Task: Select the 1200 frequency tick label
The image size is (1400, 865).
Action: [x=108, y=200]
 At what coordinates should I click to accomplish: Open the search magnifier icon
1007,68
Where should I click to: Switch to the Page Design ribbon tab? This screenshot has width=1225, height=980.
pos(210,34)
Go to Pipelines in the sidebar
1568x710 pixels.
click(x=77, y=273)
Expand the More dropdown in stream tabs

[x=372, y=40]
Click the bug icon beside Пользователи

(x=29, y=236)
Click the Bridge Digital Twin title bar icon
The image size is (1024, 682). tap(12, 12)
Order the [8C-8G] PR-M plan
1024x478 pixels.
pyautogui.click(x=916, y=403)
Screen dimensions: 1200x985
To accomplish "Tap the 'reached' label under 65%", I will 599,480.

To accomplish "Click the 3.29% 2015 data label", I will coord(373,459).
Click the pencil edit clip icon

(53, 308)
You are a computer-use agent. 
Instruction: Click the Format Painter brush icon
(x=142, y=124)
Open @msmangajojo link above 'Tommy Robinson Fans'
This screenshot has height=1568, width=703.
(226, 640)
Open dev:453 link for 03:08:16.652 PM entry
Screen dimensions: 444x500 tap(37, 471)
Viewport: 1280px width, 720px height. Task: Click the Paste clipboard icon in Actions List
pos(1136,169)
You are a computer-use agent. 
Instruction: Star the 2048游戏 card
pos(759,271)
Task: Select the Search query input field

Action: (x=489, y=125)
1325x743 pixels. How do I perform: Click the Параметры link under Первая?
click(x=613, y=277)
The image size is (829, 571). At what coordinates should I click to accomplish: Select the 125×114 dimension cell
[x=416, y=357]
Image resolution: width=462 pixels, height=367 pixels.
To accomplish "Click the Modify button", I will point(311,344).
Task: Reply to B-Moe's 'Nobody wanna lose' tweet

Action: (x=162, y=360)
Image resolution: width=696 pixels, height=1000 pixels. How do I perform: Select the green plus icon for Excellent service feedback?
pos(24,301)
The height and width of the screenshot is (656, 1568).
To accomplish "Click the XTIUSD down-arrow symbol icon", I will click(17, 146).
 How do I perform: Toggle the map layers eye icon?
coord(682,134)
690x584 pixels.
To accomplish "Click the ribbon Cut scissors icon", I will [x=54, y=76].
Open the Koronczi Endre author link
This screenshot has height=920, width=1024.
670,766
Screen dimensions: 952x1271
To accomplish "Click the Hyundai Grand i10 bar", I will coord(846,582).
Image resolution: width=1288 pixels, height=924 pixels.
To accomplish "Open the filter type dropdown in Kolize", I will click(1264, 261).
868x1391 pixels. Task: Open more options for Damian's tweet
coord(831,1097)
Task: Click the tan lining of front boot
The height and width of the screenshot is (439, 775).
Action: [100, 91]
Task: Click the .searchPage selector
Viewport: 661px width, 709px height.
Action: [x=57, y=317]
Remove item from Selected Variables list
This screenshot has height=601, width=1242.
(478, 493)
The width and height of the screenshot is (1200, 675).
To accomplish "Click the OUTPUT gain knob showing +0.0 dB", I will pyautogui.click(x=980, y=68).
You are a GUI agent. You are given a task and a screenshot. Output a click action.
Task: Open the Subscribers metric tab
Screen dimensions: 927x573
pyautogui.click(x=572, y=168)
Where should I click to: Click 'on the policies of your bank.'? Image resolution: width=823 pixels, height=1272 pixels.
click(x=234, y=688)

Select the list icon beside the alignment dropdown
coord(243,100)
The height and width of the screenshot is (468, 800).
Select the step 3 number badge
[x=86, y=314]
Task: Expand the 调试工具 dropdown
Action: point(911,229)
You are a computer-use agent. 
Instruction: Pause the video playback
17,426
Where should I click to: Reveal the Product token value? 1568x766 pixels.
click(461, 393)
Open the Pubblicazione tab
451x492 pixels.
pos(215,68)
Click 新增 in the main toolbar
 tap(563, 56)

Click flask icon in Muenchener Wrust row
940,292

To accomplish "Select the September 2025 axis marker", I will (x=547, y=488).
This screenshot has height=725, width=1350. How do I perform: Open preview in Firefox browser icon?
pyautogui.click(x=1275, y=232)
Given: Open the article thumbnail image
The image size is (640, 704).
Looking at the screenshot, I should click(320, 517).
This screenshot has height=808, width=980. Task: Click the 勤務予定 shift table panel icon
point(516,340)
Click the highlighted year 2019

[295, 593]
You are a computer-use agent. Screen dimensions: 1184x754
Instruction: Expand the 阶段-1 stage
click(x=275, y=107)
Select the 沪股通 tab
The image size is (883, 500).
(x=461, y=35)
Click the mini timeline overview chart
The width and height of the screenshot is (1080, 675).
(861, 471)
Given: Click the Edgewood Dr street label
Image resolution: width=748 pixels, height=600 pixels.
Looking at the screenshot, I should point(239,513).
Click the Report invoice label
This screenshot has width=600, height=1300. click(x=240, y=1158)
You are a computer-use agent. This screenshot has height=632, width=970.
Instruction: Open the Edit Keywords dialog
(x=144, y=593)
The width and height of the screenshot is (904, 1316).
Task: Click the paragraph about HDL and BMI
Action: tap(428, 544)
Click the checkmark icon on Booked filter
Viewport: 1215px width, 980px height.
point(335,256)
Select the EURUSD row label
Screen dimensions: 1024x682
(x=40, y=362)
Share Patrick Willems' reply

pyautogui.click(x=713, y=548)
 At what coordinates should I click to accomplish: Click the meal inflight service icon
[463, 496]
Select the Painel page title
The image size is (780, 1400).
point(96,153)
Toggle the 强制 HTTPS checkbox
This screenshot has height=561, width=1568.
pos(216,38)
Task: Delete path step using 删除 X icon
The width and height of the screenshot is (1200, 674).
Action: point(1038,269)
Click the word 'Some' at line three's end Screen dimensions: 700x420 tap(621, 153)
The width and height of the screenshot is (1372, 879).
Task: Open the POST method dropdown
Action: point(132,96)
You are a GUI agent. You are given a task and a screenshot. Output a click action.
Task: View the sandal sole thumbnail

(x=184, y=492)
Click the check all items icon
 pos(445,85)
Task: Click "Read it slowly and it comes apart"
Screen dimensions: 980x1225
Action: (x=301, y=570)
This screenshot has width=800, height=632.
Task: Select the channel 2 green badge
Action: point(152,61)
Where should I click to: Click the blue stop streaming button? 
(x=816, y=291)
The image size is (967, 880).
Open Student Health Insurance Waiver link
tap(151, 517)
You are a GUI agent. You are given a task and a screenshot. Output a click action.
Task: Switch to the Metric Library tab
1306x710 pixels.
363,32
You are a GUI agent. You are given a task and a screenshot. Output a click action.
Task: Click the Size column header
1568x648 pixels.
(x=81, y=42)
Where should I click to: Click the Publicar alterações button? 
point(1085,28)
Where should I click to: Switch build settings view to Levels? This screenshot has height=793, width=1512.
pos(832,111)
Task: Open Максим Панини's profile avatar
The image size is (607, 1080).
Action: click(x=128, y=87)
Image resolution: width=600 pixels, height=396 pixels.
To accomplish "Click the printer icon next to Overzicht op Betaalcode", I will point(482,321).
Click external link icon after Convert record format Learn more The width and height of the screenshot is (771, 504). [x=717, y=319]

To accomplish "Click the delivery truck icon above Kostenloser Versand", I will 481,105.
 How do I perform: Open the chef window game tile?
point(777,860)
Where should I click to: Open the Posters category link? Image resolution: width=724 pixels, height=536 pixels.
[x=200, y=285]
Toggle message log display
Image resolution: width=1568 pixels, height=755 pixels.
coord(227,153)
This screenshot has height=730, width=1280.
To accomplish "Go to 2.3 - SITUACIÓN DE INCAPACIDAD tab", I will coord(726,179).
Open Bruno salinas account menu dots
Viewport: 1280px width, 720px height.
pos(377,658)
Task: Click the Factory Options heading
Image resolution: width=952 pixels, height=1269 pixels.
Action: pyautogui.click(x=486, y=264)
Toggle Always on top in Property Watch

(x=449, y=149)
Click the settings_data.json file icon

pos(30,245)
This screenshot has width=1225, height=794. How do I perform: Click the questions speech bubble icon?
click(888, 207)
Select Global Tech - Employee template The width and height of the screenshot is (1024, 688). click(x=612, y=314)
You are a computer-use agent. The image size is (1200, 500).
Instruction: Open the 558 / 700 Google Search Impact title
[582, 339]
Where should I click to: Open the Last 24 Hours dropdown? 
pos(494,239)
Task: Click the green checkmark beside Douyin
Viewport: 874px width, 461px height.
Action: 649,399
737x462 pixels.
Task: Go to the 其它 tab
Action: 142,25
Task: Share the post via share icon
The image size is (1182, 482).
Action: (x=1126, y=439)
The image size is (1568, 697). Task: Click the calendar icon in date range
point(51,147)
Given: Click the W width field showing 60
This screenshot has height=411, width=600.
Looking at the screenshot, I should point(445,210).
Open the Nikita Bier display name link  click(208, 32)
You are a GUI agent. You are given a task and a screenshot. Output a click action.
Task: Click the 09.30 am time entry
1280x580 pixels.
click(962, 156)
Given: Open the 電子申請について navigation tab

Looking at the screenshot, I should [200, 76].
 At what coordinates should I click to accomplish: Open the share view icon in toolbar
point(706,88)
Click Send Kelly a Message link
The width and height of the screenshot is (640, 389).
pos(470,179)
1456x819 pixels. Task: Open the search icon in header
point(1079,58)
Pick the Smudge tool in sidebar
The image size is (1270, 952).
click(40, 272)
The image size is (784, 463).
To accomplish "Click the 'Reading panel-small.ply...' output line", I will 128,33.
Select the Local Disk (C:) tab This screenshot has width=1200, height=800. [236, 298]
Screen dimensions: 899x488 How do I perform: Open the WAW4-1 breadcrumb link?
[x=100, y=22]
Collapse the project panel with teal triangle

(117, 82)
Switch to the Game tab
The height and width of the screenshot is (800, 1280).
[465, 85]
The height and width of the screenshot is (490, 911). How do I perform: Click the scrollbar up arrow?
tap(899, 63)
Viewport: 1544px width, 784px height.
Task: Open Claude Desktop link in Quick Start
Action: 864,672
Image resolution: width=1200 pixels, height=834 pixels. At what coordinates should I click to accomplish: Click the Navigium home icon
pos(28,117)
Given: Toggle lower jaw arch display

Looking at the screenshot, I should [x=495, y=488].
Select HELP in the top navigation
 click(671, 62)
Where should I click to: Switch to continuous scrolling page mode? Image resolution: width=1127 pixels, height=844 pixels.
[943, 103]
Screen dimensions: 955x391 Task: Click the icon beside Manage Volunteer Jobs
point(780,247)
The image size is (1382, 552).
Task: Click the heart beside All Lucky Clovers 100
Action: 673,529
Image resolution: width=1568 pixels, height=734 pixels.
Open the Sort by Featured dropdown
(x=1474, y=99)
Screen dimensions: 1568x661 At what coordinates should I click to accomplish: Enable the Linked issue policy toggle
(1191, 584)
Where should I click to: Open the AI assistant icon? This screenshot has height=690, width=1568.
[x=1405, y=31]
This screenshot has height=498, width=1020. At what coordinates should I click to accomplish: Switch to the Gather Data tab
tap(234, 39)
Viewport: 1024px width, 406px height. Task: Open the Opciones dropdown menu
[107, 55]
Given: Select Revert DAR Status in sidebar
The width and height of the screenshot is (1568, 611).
--------
• [ACTIVITY] Out of the preceding entries, pull each line that contains the word "above".

• [RESULT BELOW]
Open @msmangajojo link above 'Tommy Robinson Fans'
To accomplish "Click the delivery truck icon above Kostenloser Versand", I will 481,105.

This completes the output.